» **Extrait du document**
____________________
Retour sur la manif du 8 mars entre Belleville et Pigalle

Samedi 8 mars 2014, plusieurs événements féministes / antisexistes ont eu lieu à Paris. Une manif plus ou moins institutionnelle a défilé dans des quartiers bourgeois de Paris. Et une autre manif, appelée par le Collectif 8 Mars pour touTEs, a eu lieu dans des quartiers populaires de Paris, parcourant les XXe, XIXe et XVIIIe arrondissements (entre la place de Belleville et la place Pigalle).

Cette manif a réuni plusieurs centaines de personnes, peut-être même quelques milliers, j’ai du mal à me rendre compte.

En tête de manif, une grande banderole sur laquelle on pouvait lire « Mon corps, mes choix, nos luttes », avec une visibilité féministe, populaire et LGBTI assez nette.
____________________
» **Données à utiliser**

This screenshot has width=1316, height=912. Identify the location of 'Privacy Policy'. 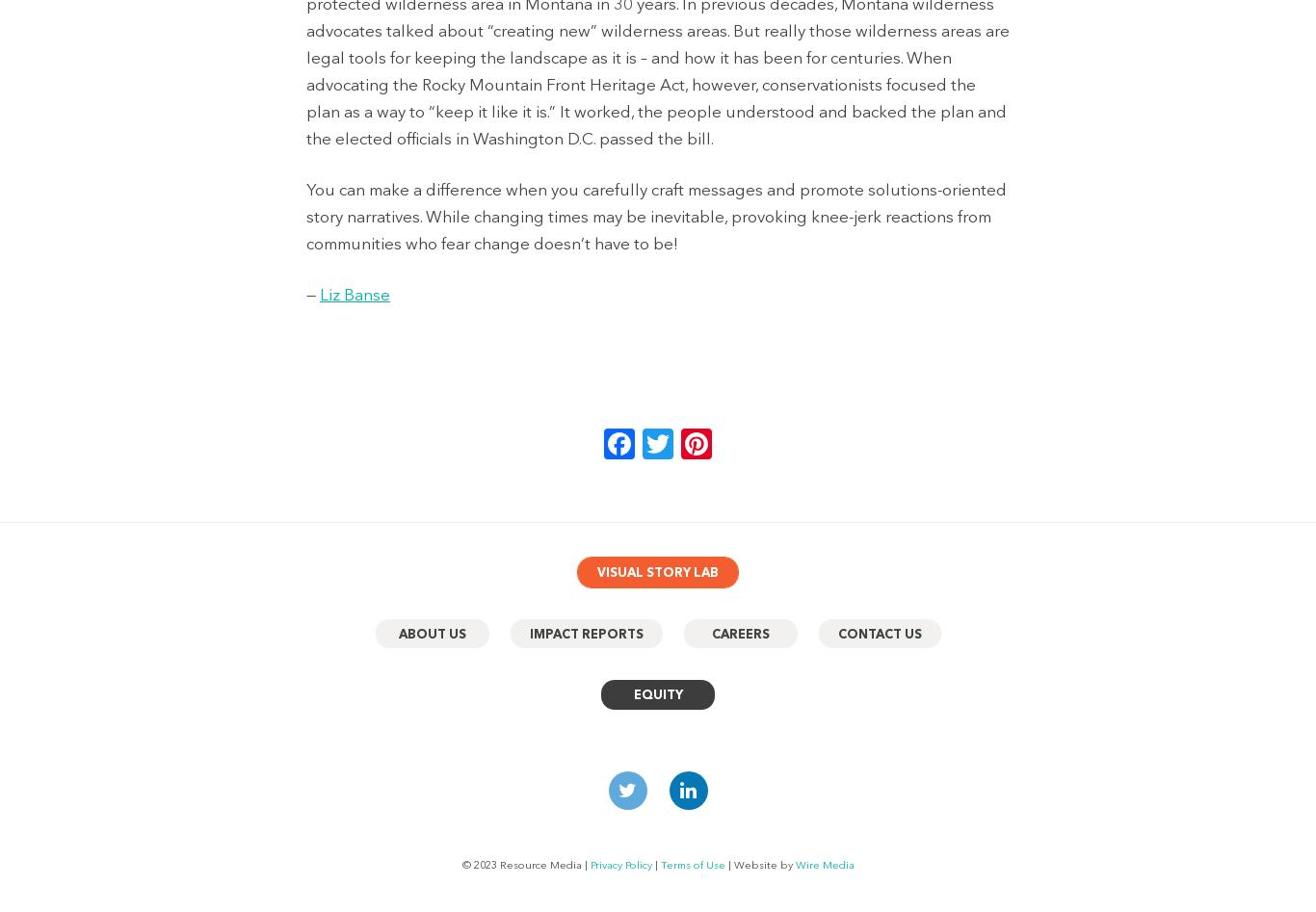
(619, 864).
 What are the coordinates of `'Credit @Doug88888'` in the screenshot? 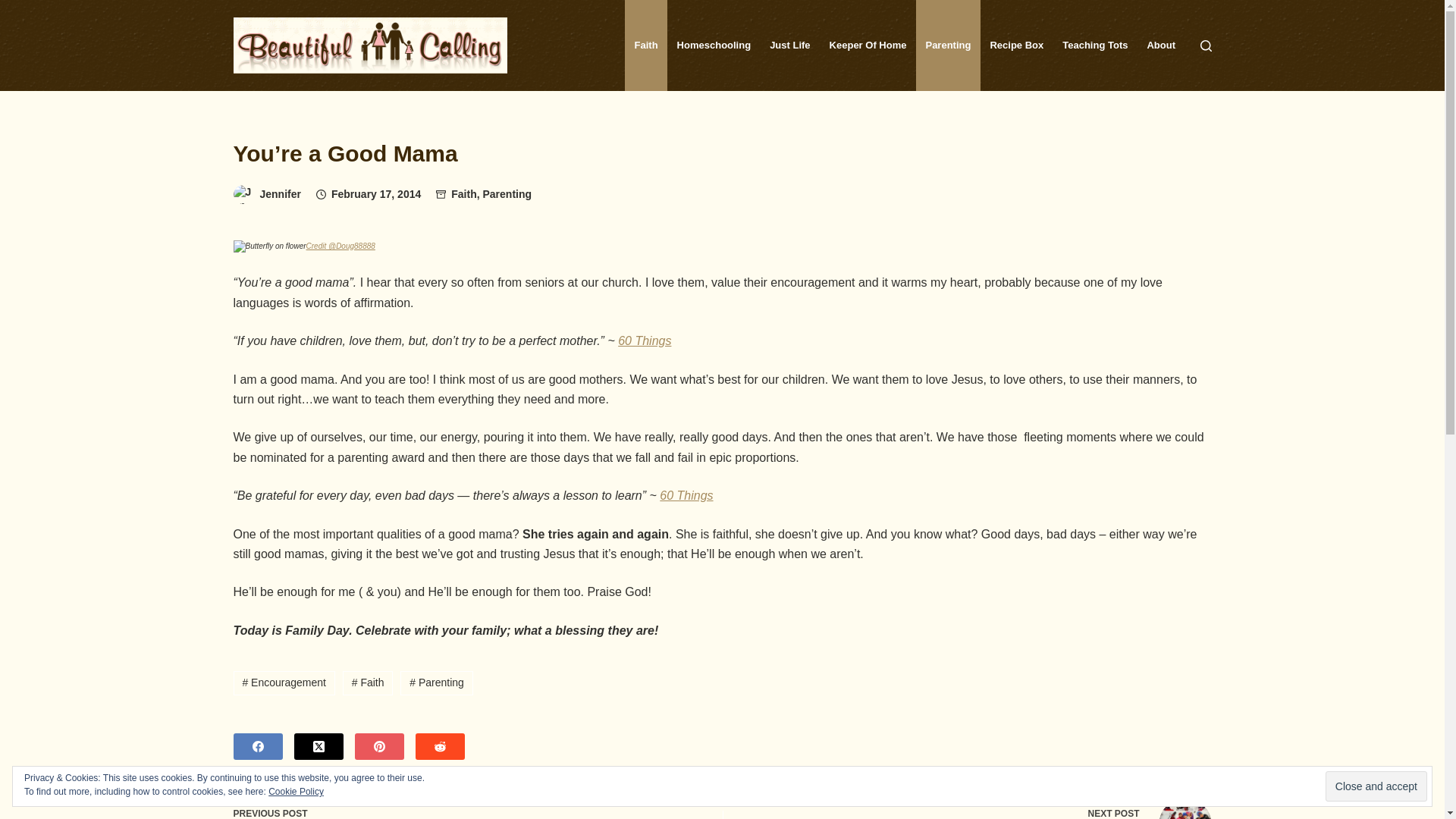 It's located at (340, 243).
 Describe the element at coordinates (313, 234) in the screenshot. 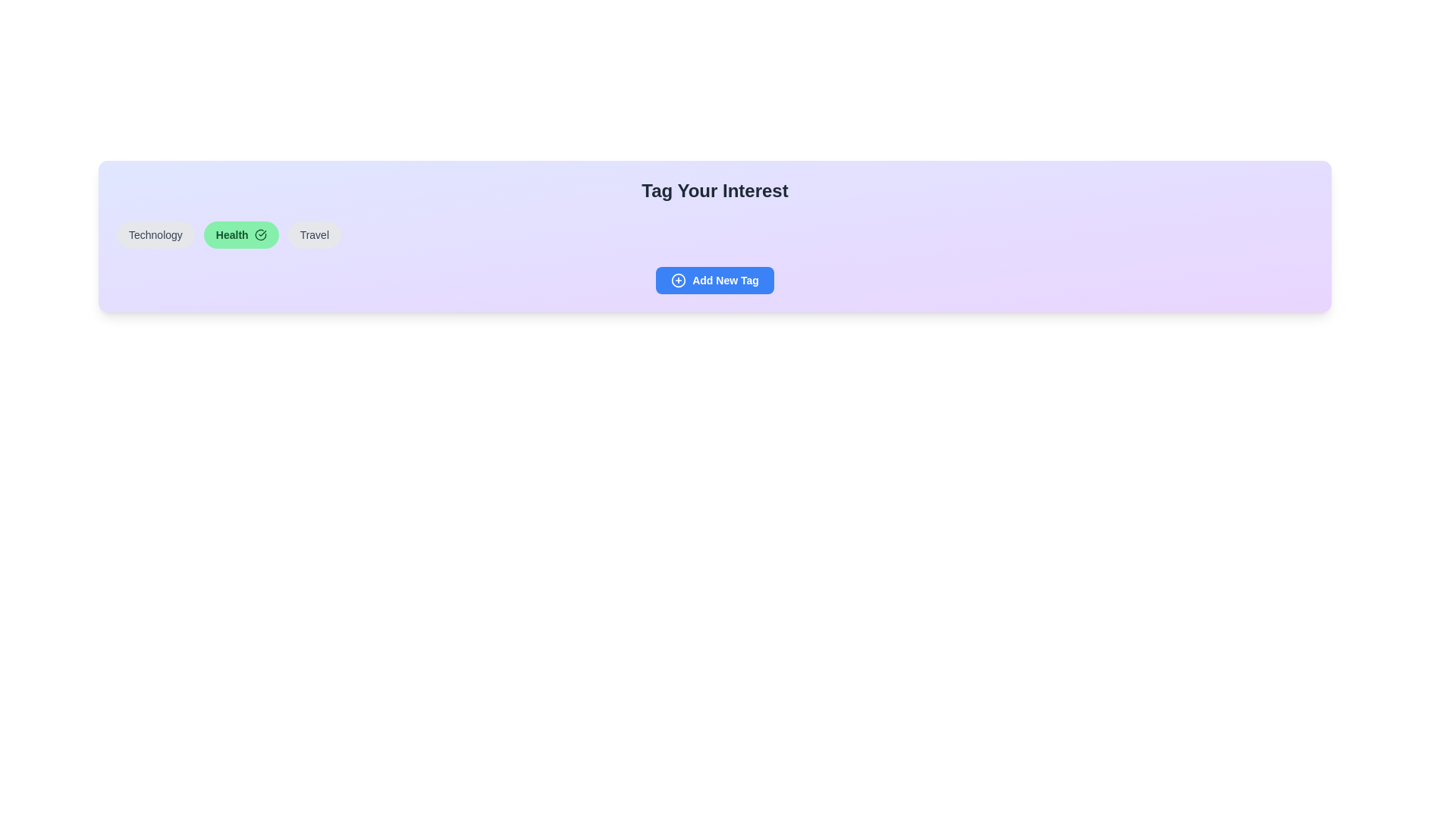

I see `the 'Travel' tag label button, which is the third label in a horizontal sequence of tags labeled 'Technology', 'Health', and 'Travel'` at that location.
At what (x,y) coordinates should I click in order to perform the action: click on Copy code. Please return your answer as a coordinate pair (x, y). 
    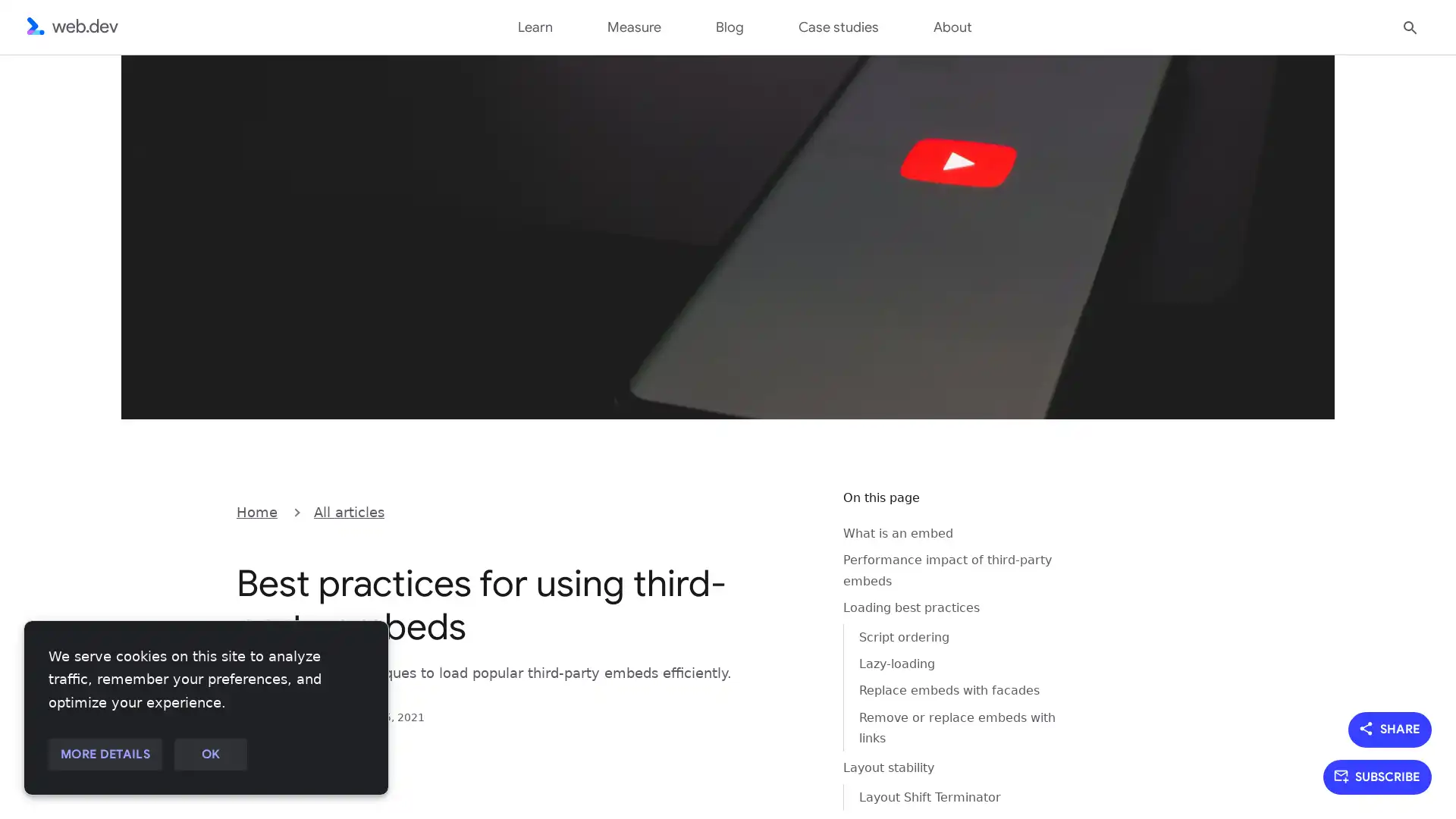
    Looking at the image, I should click on (793, 510).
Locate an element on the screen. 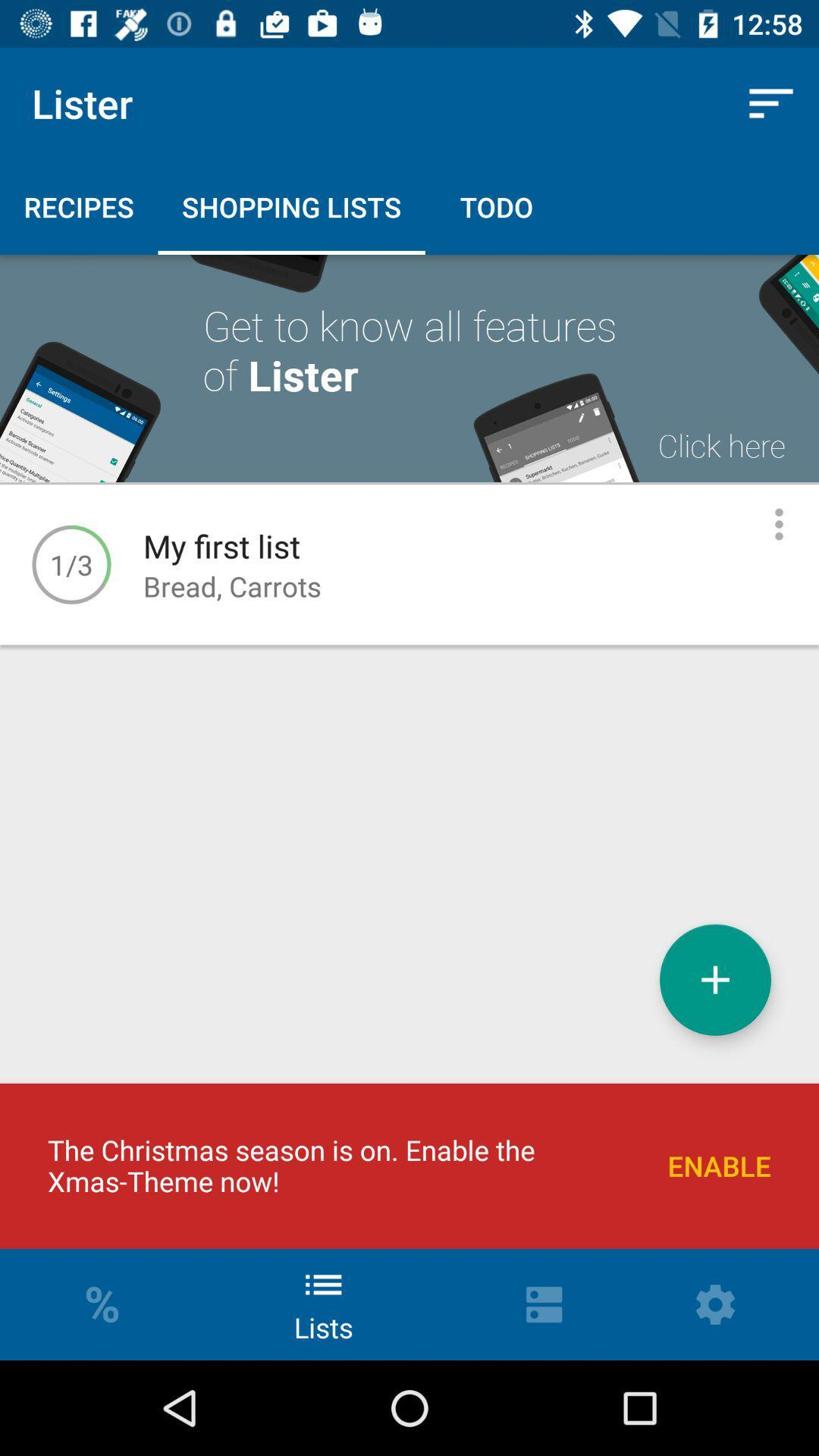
____________________
» **Série de tâches**
1/ Répondez à ces questions sur le récit de la manif du 8 mars :
(a) Quel jour de la semaine la manif a-t-elle eu lieu ?
(b) Quel collectif a appelé la manif dans les quartiers populaires ?
(c) Quelle phrase figurait sur la banderole en tête de manif ?
2/ Donnez sous forme de liste numérotée, sans les lignes vides, les lignes des enregistrements depuis celle qui contient « Describe the element » jusqu'à la fin des enregistrements, ces deux bornes comprises. Laissez les images de côté.

» **Résultats finaux**
1/
(a) Un samedi.
(b) Le Collectif 8 Mars pour touTEs.
(c) « Mon corps, mes choix, nos luttes ».

2/
1.  Describe the element at coordinates (313, 234) in the screenshot. 
2. I see `the 'Travel' tag label button, which is the third label in a horizontal sequence of tags labeled 'Technology', 'Health', and 'Travel'` at that location.
3. At what (x,y) coordinates should I click in order to perform the action: click on Copy code. Please return your answer as a coordinate pair (x, y). 
4.     Looking at the image, I should click on (793, 510).
5. Locate an element on the screen. 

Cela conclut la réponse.